First seal protection device 41 includes at least one first seal assembly 411. In the present embodiment, the first sealing assembly 411 is formed by a plurality of different types of sealing members, and the sealing performance is ensured by forming safety redundancy by using the different types of sealing members. Specifically, the first sealing assembly 411 includes at least two sealing rings 4111 at the top to block the sand in the external water flow. The sealing ring 4111 may be made of a carbon-based composite material, however, the material of the sealing ring is not limited in any way. The first seal assembly 411 further includes a spring 4112 for applying pressure to the seal ring 4111 to make the two seal rings 4111 tightly fit.
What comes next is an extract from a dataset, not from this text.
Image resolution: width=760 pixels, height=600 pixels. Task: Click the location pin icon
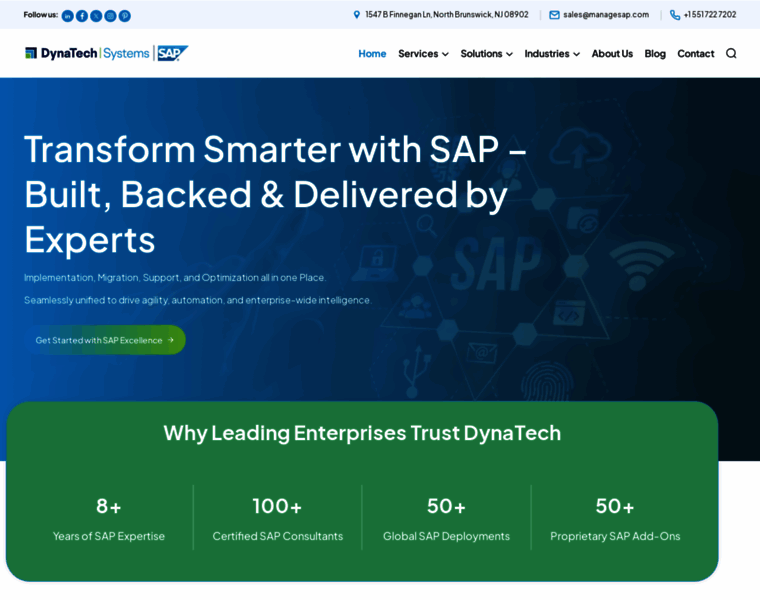pos(357,15)
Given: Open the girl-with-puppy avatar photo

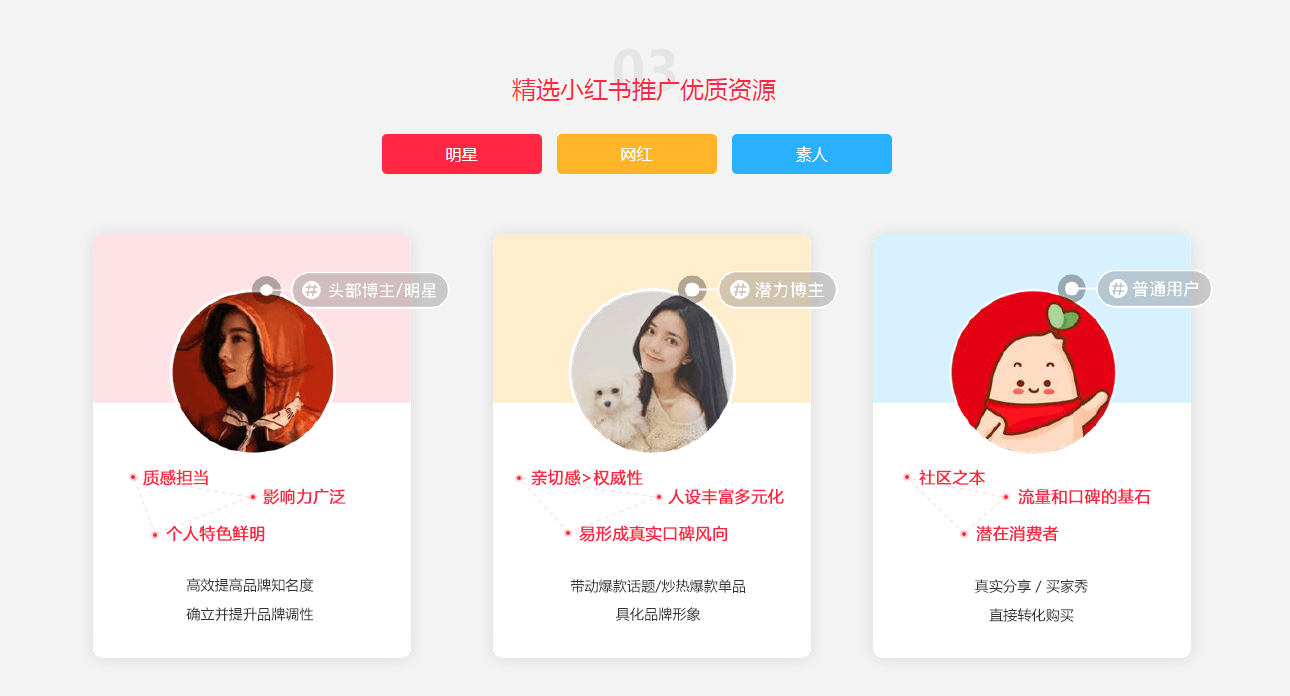Looking at the screenshot, I should pyautogui.click(x=652, y=372).
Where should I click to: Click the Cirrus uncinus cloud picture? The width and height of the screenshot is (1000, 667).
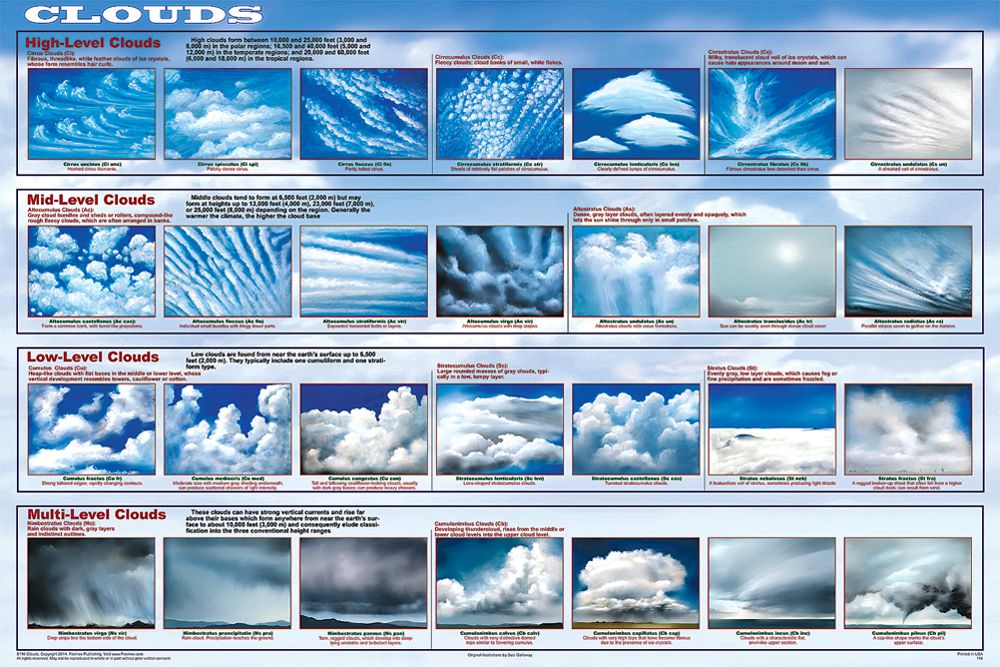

Below seal ring 4111 and spring 4112, first seal assembly 411 may further include a seal gasket 4113. The present invention is not limited in any way to the specific configuration of the first seal assembly. In other embodiments, the first sealing assembly may have no spring but only a plurality of sealing rings, or the first sealing assembly may adopt any one of a hermetic seal, a metal seal, and the like. In another embodiment, the first sealing assembly may further include a sump and drain hole as described below. In yet another embodiment, the first seal protector 41 may include two or more first seal assemblies 411.

The first water leakage protection chamber 43 includes a first sump 431 and a first drain hole 432, and the first drain hole 432 is provided to a side wall of the first sump 431. In this embodiment, when the first sealing protector 41 is aged and loosened due to long-term use, a small amount of seawater may leak from a gap between the first sealing protector 41 and the main shaft 21, and the first water collecting chamber 431 is disposed below the first sealing protector 41 to collect and store the seawater leaking from the first sealing protector 41, thereby preventing the seawater from invading the interior of the rolling bearing 3. When the level of the accumulated leakage water reaches the first drainage hole 432, the accumulated leakage water will flow to the inside of the main shaft 21 through the first drainage hole 432 since the first drainage hole 432 communicates the first water collecting chamber 431 and the inside of the main shaft 21.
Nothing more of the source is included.